___ Data for this exercise ___

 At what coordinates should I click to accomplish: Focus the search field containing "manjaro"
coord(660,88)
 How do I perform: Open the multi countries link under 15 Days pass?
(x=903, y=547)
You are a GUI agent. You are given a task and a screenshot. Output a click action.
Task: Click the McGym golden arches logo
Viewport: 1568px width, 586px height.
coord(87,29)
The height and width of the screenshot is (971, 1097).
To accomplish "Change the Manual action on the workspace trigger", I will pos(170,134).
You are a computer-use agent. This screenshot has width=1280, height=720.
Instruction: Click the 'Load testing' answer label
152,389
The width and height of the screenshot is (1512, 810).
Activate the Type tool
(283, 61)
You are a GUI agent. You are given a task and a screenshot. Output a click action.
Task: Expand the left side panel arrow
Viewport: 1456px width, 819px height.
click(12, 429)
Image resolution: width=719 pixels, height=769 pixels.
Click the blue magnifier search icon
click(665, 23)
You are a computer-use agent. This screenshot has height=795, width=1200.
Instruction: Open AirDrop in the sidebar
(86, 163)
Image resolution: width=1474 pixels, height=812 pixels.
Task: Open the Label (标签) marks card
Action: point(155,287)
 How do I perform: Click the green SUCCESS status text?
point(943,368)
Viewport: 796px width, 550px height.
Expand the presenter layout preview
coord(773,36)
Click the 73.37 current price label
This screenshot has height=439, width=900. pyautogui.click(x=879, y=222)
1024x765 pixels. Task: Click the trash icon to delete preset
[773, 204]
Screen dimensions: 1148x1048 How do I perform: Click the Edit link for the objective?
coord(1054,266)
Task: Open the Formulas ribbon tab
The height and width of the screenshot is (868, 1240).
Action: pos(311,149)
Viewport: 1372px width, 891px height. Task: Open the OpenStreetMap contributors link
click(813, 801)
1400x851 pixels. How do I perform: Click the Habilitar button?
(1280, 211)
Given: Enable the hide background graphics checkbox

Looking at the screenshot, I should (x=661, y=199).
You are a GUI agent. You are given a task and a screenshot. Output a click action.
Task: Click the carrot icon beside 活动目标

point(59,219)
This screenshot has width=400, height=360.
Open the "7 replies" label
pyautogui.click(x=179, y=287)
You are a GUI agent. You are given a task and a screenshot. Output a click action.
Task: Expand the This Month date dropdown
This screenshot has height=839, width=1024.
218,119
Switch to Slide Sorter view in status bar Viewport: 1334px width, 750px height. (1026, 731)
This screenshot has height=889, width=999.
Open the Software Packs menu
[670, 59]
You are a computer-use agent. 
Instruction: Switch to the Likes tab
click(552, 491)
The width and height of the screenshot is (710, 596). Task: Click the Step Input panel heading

___

Resize the items above from their start through the line containing "I will pos(170,134).", that line included, and write all those lines out again, requests and all. Multiply every coordinate in the answers by 2.6 and round to whole numbers with halves going up, leaving numbers in the requests unchanged.

 At what coordinates should I click to accomplish: Focus the search field containing "manjaro"
coord(1716,229)
 How do I perform: Open the multi countries link under 15 Days pass?
(x=2348, y=1422)
You are a GUI agent. You are given a task and a screenshot. Output a click action.
Task: Click the McGym golden arches logo
Viewport: 1568px width, 586px height.
coord(226,75)
The height and width of the screenshot is (971, 1097).
To accomplish "Change the Manual action on the workspace trigger", I will pos(442,348).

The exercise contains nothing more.